Mahvash disease is an autosomal recessive, hereditary pancreatic neuroendocrine tumor syndrome. The genetic defect that causes Mahvash disease is biallelic inactivating mutations of the glucagon receptor gene (GCGR). Mahvash disease was discovered by American physician Run Yu and his colleagues in 2008. Mahvash disease is rare. There have been over 20 cases of Mahvash disease described in detail by the end of 2025. Mahvash disease occurs in both females and males. Mahvash disease is also called "glucagon cell hyperplasia and neoplasia" or "glucagon cell adenomatosis" by some authors but Mahvash disease is a distinct disease entity while the two alternative terms are mostly histological descriptions. Some patients with "glucagon cell hyperplasia and neoplasia" do not have glucagon receptor mutations.

== Signs and symptoms ==
Most patients with Mahvash disease are diagnosed in adulthood. Patients with Mahvash disease usually present with vague abdominal discomfort. Imaging with CT or MRI identifies a very large pancreas with one or more tumors. Biochemical testing shows marked hyperglucagonemia (hundreds-fold elevated). If the tumors are resected, they are found to be neuroendocrine tumors that usually express glucagon. In the tumor margin, pancreatic alpha cell hyperplasia is pervasive, numerous large islets composed of mostly alpha cells are evident, and multiple microadenomas and small neuroendocrine tumors often are present. The pancreatic neuroendocrine tumors are the main health concern for patients with Mahvash disease. Although the tumors commonly are indolent, death due to liver metastasis has been reported. In patients with complete loss of glucagon receptor function, Mahvash disease can present at younger age with portal hypertension and hepatic encephalopathy.

== Pathogenesis ==
Mahvash disease is a form of reactive pancreatic alpha cell hyperplasia.

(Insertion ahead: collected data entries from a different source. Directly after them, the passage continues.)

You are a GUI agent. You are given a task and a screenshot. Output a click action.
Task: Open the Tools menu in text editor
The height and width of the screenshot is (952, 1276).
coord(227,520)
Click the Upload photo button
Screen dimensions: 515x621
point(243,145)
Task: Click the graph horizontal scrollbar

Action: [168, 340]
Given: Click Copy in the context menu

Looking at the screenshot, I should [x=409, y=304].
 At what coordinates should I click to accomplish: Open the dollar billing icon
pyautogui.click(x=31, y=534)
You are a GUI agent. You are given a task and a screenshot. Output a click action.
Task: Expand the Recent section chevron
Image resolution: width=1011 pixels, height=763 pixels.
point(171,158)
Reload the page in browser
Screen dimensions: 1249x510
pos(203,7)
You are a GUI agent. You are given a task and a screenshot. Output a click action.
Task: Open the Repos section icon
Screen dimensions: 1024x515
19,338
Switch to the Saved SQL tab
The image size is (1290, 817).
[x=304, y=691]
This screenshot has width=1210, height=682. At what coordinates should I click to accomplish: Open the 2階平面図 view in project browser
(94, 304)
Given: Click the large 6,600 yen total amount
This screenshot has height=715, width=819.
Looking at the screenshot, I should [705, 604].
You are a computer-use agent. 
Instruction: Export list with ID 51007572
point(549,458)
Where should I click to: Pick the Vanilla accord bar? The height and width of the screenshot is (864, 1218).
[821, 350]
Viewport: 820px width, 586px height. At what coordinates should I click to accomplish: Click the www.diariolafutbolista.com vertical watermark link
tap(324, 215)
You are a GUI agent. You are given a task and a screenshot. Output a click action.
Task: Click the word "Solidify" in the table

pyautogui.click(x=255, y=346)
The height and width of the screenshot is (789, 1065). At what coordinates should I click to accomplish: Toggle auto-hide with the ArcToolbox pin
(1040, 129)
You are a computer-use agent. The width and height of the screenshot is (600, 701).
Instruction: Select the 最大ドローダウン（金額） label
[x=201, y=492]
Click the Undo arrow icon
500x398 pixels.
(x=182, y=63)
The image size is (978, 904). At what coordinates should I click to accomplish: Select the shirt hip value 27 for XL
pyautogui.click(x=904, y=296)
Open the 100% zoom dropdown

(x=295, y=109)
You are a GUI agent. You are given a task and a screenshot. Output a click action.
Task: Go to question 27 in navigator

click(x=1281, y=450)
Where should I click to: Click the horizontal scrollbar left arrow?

The loss of normal glucagon signaling (particularly in the liver) due to inactive glucagon receptor results in enzymatic changes in the liver so that the liver releases abnormally large quantities of amino acids into the circulation. High concentration of amino acids in the circulation (hyperaminoacidemia) stimulates the pancreatic alpha cells (the cells that normally produce glucagon) to proliferate and to produce and release much more glucagon. The enormous proliferative activity of the pancreatic alpha cells predisposes them to tumor formation. All patients with Mahvash disease have hyperaminoacidemia, hyperglucagonemia (high concentration of glucagon in the circulation), and pancreatic alpha cell hyperplasia, and develop pancreatic neuroendocrine tumors in adulthood. The pathogenesis of portal hypertension and hepatic encephalopathy is not clear yet.

== Diagnosis ==
A large pancreas with marked hyperglucagonemia in an adult makes the diagnosis of Mahvash disease very likely. The existence of pancreatic tumors makes the diagnosis even more likely. Histologically, pancreatic alpha cell hyperplasia and microadenomas suggest the diagnosis of Mahvash disease. The final diagnosis of Mahvash disease requires mutational analysis of the glucagon receptor gene.

==Treatment==
The treatment of Mahvash disease currently focuses on managing the pancreatic neuroendocrine tumors. Small tumors can be monitored but large ones need to be resected. As patients with Mahvash disease have life-long risk of developing pancreatic neuroendocrine tumors, they need to undergo periodic biochemical testing and imaging. Liver transplant is a safe and effective treatment for patients with portal hypertension and hepatic encephalopathy.